La situación de Fran García parece más comprometida. Con Cucurella por delante y Carreras con más respaldo institucional, sus minutos quedarían muy reducidos y el club ve con buenos ojos una salida si llega una propuesta razonable.
El lateral madrileño cuenta con mercado en España. El Real Betis ya ha establecido contactos con el Real Madrid y lo contempla como una opción para reforzar el carril izquierdo de cara a la temporada 2026/27. AS ha situado la operación en torno a los 10 millones de euros.
También aparece el Rayo Vallecano como destino posible. Fran ya destacó en Vallecas antes de regresar al Bernabéu, y una vuelta tendría sentido tanto por continuidad deportiva como por el vínculo previo con el club.
Para el jugador, la salida puede ser la opción más lógica. Con 26 años, necesita competir con regularidad y no quedarse otra campaña en un papel secundario, algo que el Madrid también contempla si la oferta encaja.
El expediente de Ferland Mendy es distinto y mucho más complejo. El francés ha tenido peso en los últimos años, pero sus problemas físicos han condicionado su continuidad y han reducido de forma notable su margen de maniobra en el mercado.
No hay grandes propuestas por él y su salario, unido a su historial de lesiones, dificulta cualquier traspaso convencional. Su salida podría depender de una rescisión, de un acuerdo entre las partes o incluso de una decisión personal, más que de una venta al uso.
La situación ha llegado a un punto tan delicado que Mendy estudia incluso colgar las botas si no logra recuperar sensaciones físicas. Para el Real Madrid, su caso exige prudencia, porque no se trata solo de una cuestión deportiva, sino también de salud y de futuro inmediato.

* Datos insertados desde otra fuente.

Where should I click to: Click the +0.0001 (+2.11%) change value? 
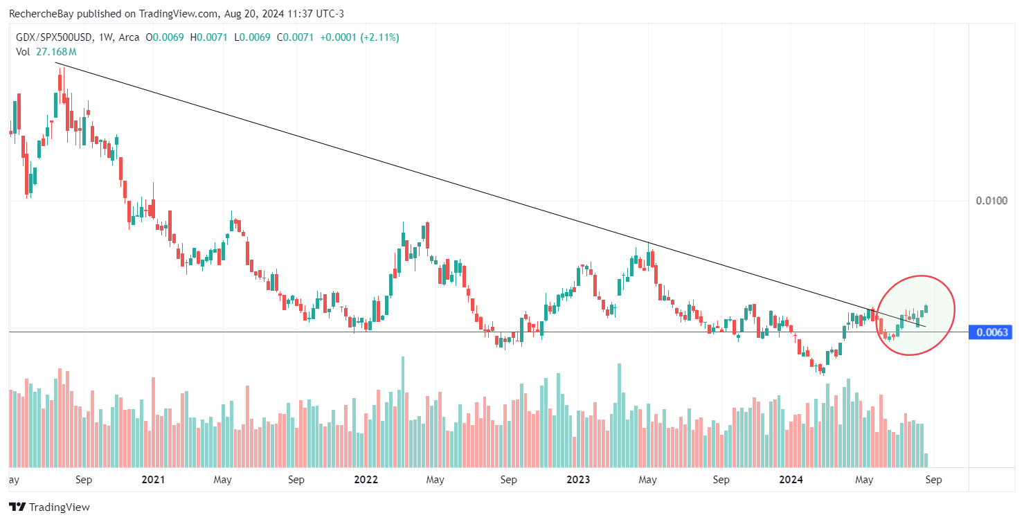(x=359, y=37)
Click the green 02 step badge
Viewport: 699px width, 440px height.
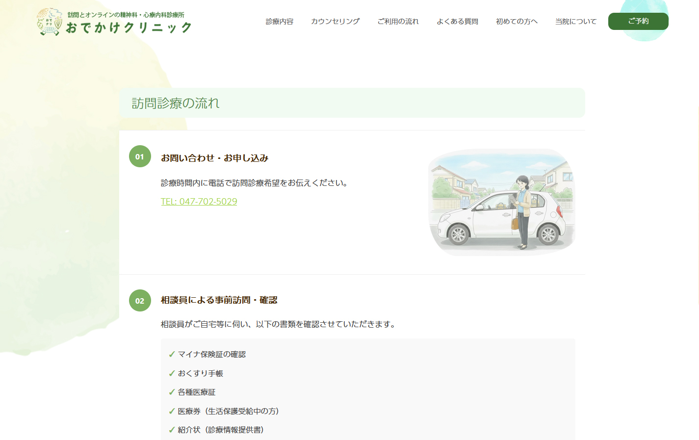[140, 301]
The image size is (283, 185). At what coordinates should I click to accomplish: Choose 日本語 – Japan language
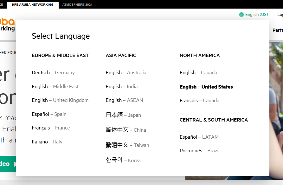(123, 115)
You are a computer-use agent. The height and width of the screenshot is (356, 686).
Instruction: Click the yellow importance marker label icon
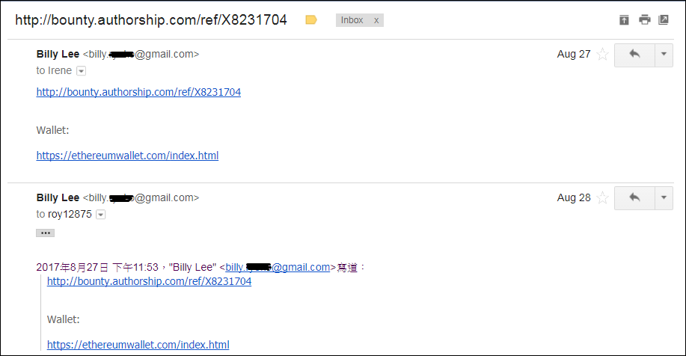click(x=311, y=19)
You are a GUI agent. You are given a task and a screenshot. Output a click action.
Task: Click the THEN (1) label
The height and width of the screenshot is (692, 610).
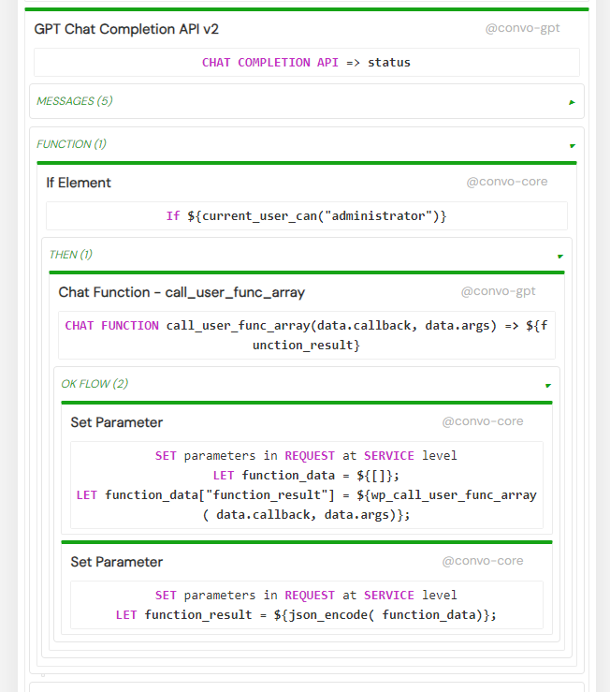pyautogui.click(x=70, y=255)
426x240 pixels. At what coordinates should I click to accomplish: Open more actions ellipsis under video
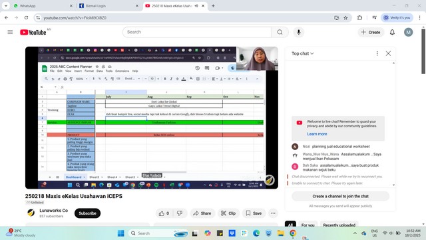pyautogui.click(x=273, y=213)
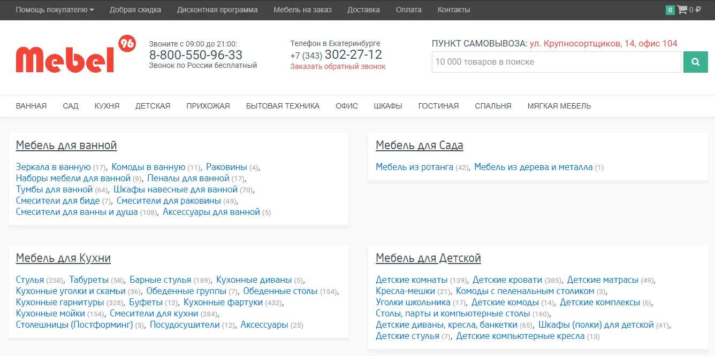Click Заказать обратный звонок link
This screenshot has width=715, height=356.
pos(338,67)
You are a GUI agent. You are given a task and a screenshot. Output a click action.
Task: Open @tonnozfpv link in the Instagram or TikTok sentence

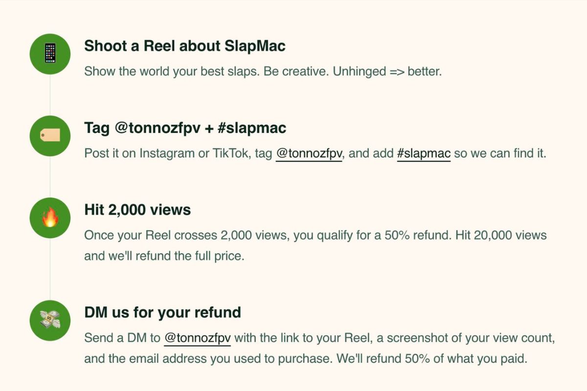(x=309, y=153)
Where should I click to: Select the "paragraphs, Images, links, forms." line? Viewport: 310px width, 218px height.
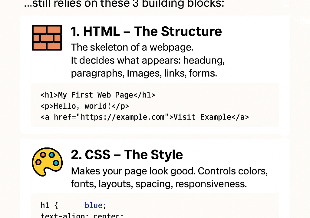coord(144,73)
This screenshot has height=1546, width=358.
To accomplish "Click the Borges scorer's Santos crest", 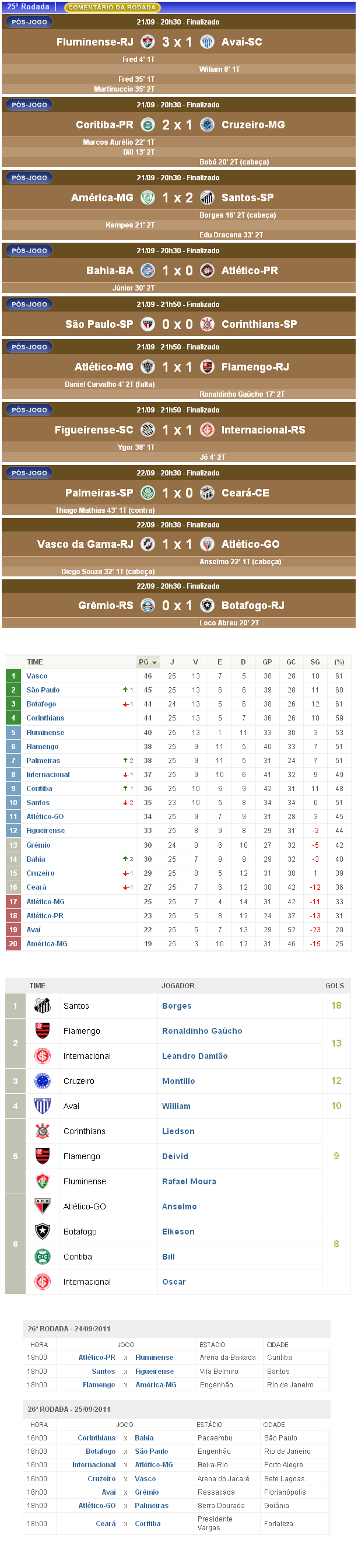I will pyautogui.click(x=43, y=1006).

Con Cucurella ya cerrado, el club blanco ha acelerado la revisión de su banda izquierda. Carreras apunta a seguir salvo que el Chelsea apriete con fuerza, Fran García es el candidato más claro a salir y Mendy vive un escenario abierto que puede cambiar en cualquier momento.
El lateral izquierdo se ha convertido así en uno de los puntos más sensibles del verano madridista, con Mourinho pendiente de que la carpeta quede resuelta antes de que empiece la temporada.